The Browns were the leaders of a burgeoning drug gang, Best Friends, which was about to ignite a ferocious drug war in Detroit, prosecutors said.
They wanted to know whether Craft could help prepare them for the battle that would follow. Best Friends began as enforcers for drug gangs, later ripped them off and finally killed some of them, Soisson said. Its 25 members didn't know each others' names, only their nicknames: Boogaloo, Ghost, KO, Lunchmeat. Craft was known as Boone because, like Daniel Boone, he was good with a knife. Flush with cash from the sale of crack cocaine, they drove around in Volvos, BMWs and Corvettes. They drank $100 bottles of Dom Perignon. Craft said he tried to instill some discipline in the gang, who often got high before attempted murders, and then go on wild shooting sprees that left holes in each other's clothes.

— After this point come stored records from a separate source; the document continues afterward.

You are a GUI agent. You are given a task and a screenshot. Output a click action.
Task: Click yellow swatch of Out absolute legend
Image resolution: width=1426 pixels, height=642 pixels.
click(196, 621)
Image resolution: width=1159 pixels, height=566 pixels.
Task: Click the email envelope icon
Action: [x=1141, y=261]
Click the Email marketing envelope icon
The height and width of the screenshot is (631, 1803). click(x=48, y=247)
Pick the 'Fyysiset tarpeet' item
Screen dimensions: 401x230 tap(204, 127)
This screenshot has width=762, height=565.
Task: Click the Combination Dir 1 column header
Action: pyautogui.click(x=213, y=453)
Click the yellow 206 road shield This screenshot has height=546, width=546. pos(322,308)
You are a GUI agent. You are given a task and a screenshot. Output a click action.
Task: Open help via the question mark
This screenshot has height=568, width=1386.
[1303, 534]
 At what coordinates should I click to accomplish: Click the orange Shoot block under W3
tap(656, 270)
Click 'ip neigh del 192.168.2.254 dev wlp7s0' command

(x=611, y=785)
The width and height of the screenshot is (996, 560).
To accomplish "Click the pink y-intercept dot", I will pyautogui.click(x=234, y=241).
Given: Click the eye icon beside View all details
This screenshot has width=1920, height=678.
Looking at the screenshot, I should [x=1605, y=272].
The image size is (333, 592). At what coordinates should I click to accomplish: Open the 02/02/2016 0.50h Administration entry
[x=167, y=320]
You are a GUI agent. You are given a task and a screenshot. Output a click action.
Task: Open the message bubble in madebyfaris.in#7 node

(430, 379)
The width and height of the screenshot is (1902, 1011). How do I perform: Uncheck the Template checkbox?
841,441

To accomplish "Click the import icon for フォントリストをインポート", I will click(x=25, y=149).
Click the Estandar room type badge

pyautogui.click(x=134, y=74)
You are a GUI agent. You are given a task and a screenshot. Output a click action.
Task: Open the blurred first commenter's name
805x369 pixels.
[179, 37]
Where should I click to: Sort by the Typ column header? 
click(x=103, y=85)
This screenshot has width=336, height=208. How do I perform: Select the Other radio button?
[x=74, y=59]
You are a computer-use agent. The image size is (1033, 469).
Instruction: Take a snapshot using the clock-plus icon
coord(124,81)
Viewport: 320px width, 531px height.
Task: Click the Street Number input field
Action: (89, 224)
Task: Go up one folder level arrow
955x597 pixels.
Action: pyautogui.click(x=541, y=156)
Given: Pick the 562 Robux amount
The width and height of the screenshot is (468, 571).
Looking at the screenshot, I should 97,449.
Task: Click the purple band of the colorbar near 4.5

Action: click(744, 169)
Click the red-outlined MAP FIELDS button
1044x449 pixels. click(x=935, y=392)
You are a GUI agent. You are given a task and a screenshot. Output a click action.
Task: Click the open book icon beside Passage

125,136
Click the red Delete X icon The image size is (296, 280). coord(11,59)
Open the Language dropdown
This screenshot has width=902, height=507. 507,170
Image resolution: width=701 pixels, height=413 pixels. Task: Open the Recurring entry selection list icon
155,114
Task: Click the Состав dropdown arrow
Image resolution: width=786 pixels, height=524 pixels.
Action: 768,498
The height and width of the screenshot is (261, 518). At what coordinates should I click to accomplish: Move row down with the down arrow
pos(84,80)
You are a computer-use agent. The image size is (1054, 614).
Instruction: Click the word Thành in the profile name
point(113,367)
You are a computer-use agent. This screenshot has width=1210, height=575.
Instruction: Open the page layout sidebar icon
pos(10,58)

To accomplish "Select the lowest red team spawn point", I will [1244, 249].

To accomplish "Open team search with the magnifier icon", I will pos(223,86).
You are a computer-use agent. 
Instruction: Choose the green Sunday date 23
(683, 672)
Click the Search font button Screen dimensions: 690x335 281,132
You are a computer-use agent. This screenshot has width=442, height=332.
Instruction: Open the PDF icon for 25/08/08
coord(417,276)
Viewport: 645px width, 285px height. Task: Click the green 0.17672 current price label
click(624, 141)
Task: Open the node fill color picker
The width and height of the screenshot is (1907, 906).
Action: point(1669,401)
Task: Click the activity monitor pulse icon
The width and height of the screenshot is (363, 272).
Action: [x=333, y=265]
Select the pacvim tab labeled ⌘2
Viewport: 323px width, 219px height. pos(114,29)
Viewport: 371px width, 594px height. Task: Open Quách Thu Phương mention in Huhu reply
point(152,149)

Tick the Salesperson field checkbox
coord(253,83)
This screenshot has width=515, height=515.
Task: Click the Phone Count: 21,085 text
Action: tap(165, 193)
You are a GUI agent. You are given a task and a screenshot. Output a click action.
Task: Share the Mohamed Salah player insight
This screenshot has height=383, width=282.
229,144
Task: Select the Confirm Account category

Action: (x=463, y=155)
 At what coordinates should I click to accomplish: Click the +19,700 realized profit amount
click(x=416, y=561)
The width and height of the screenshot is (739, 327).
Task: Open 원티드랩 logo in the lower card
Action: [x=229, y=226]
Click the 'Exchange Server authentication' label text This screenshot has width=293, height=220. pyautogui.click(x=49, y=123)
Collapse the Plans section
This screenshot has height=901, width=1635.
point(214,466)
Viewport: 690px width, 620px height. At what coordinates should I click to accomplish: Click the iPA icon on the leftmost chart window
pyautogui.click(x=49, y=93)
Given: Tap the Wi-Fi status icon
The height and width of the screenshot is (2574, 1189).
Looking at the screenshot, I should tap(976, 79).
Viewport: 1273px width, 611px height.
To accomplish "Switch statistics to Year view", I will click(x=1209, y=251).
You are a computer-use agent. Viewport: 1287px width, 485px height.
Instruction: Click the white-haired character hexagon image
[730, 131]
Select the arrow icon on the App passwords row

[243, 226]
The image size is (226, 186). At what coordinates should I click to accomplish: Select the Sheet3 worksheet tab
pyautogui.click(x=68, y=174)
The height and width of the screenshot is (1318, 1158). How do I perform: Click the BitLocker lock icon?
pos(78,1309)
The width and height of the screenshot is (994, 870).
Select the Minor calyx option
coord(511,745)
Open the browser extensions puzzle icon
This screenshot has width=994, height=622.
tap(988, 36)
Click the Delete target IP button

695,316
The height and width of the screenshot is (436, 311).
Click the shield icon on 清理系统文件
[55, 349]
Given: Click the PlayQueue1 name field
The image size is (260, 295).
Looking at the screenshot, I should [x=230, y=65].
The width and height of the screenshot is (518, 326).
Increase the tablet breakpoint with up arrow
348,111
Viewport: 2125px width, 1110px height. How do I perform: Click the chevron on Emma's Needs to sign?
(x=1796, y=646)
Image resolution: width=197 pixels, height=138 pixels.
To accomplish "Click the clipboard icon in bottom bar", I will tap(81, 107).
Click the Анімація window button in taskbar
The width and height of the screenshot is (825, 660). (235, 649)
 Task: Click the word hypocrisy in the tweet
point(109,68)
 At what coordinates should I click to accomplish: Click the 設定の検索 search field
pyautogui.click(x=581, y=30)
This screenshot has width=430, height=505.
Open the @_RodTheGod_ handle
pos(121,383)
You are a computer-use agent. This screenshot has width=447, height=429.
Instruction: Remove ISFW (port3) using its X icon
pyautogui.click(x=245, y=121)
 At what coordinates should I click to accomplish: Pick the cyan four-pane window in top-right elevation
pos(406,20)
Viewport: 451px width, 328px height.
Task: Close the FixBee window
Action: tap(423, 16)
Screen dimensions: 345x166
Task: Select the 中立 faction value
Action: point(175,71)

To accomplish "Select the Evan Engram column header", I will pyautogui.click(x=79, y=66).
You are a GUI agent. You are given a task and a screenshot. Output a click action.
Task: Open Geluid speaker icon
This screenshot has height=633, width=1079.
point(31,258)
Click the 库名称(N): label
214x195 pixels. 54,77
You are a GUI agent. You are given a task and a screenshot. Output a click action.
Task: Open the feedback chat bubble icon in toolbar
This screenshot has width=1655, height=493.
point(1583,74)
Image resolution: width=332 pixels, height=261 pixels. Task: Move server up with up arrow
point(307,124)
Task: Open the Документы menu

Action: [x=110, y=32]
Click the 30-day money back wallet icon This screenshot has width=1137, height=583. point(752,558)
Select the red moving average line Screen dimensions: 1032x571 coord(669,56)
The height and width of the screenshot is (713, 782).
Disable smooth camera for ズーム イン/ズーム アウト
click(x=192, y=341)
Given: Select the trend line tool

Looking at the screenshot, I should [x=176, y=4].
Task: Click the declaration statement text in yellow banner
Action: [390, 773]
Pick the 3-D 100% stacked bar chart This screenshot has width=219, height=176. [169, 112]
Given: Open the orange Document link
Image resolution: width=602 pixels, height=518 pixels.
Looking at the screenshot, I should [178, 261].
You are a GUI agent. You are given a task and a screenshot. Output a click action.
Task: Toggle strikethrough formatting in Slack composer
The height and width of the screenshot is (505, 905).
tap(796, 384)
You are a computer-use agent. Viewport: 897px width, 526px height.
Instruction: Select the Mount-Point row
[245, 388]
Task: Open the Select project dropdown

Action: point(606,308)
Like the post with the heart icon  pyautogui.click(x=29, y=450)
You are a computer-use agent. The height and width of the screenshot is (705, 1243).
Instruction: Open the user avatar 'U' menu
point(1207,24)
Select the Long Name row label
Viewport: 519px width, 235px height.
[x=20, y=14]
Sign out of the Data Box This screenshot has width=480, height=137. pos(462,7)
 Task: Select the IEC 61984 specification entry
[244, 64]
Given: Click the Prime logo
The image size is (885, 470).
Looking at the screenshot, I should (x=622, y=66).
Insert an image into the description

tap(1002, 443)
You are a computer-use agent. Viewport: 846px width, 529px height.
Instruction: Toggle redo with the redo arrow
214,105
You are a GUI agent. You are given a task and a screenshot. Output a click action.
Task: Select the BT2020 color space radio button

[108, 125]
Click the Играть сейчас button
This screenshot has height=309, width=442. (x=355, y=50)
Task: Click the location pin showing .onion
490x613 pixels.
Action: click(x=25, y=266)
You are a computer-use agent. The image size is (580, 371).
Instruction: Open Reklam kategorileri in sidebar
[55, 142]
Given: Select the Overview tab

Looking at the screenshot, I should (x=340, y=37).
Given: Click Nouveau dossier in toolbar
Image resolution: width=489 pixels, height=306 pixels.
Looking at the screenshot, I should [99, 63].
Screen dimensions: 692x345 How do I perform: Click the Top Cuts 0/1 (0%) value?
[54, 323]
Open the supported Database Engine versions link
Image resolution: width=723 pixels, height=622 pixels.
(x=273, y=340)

"They would fire 15 shots and only hit the person with one," he said. "They would be throwing their gun around and shooting innocent bystanders."
Craft taught the gang how to set up a hit by learning the target's daily travel patterns. That way, they could ambush the victim as he left or arrived at home or at work. Dressed in bulletproof vests and body armor suits, they packed M-16 and AK47 rifles and Uzi submachine guns. The gang killed 80 people, which included snitches, competitors, customers who owed money and sometimes family members, prosecutors said.
Members received $10,000 to $30,000 per murder, depending on how much the Brown brothers wanted a target dead. If the price was right, Craft said, he would kill anyone.
But then he turned on the gang after it killed his brother over a drug debt.
During his 1994 testimony against Best Friends, Craft said the gang kept a running list of the people it wanted to kill.
"There was a whole big list of them," he said. "Half the time I wasn't paying too much attention to it. We would just go out and start popping people."
Craft's testimony helped end the decade-long dominance of the gang, Soisson said. Dozens of gang members and associates were convicted of offenses ranging from peddling drugs to murder. When he was trying to get parole in 2002, an assistant Wayne County prosecutor wrote a note on his behalf to the state Department of Corrections.
"He provided invaluable assistance, at great risk to himself, in achieving convictions of a number of individuals in a notorious murder for hire case in federal and state courts," wrote Bob Donaldson. After his rejection for Witness Protection, however, law enforcement officials said there's little they could do for him. Contacted by a reporter, Donaldson said he wasn't involved in Craft's negotiations for the Witness Protection Program and that there was little he could do for him.
Soisson, who supported Craft's bid, inquired about a possible appeal but was told by the Justice Department that the chances were remote.
As for Craft, he now knows what it's like to live scared, to live like a snitch, the type of person he would have killed in the 1980s.
Stuck indoors, he said he feels like he's still in prison. For money, he relies on help from struggling relatives. With the curtains drawn, he sits inside his darkened living room, watching a lot of TV. He occasionally peeks out the window, watching people as they walk by.